Fredrik deBoer explains why the mobilization of 2020 produced so few concrete gains.

In 2021, a scandal arose in the Evangelical Lutheran Church in America. It began with the irregular dismissal, by the regional leadership, of a pastor serving a mostly immigrant mission congregation that had more people but less money than many self-governing congregations. An ad hoc investigation by the national church turned up bizarre decisions made by the bishop, some with implications that seemed racially insensitive at best. Claims and counterclaims of racism and transphobia (the bishop was the first transgender person to hold that office in the denomination) escalated. The failure of governance had ugly dimensions. An overwhelmingly White denomination appeared to disregard the dignity of a Latino and Spanish-language community within its fellowship. A church body supported mostly by the middle-class advantages of homeownership and professional employment was stepping on a mission that lacked the defense of financial resources. In the end, the national leadership issued a long and self-flagellating official apology and committed to more anti-racism training.

This was a case study in the limitations of liberal institutions, starting before but intensifying after the 2020 wave of racial justice activism. Material inequality and concrete injustice were answered with symbolism and a call to moral self-improvement, as if more talking, better language, and more classes could overcome the inequalities of a system in which self-governance and independence are goods a congregation can, in effect, pay for. According to Fredrik deBoer, this is not an accident. How Elites Ate the Social Justice Movement seeks to explain why the righteous anger and mass mobilization that swept through the progressive quarters of America in the summer of 2020 receded with little policy change or concrete gains in equality.
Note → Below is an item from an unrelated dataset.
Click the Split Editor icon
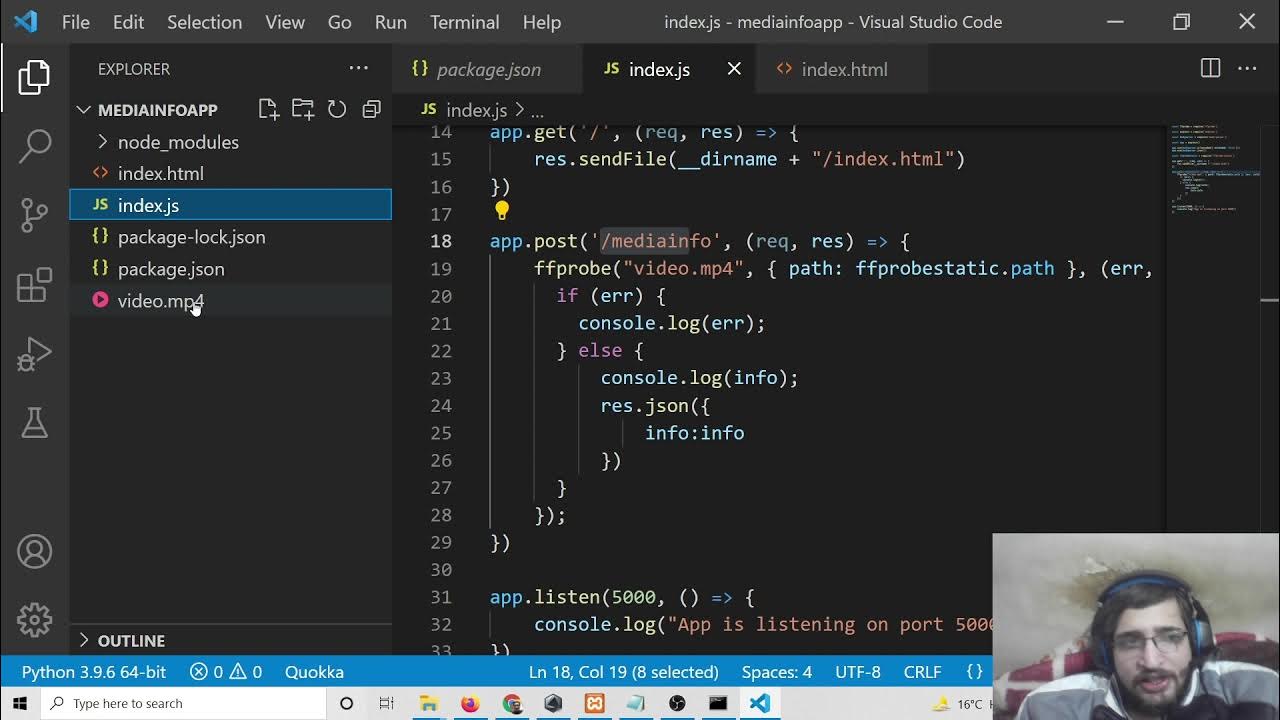This screenshot has height=720, width=1280. click(x=1210, y=69)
DeBoer’s story begins with the failures of the 2003 protests against the Iraq War and the 2011 Occupy Wall Street movement. These movements were unstructured, unfocused, and, in the case of Occupy, unable to formulate clear demands. When the intersection of pandemic disruptions, the crisis mood of the Trump presidency, and the George Floyd killing erupted in unprecedented protests, the maladaptive habits of past movements and contemporary progressive culture were amplified and set loose on a larger public than ever before.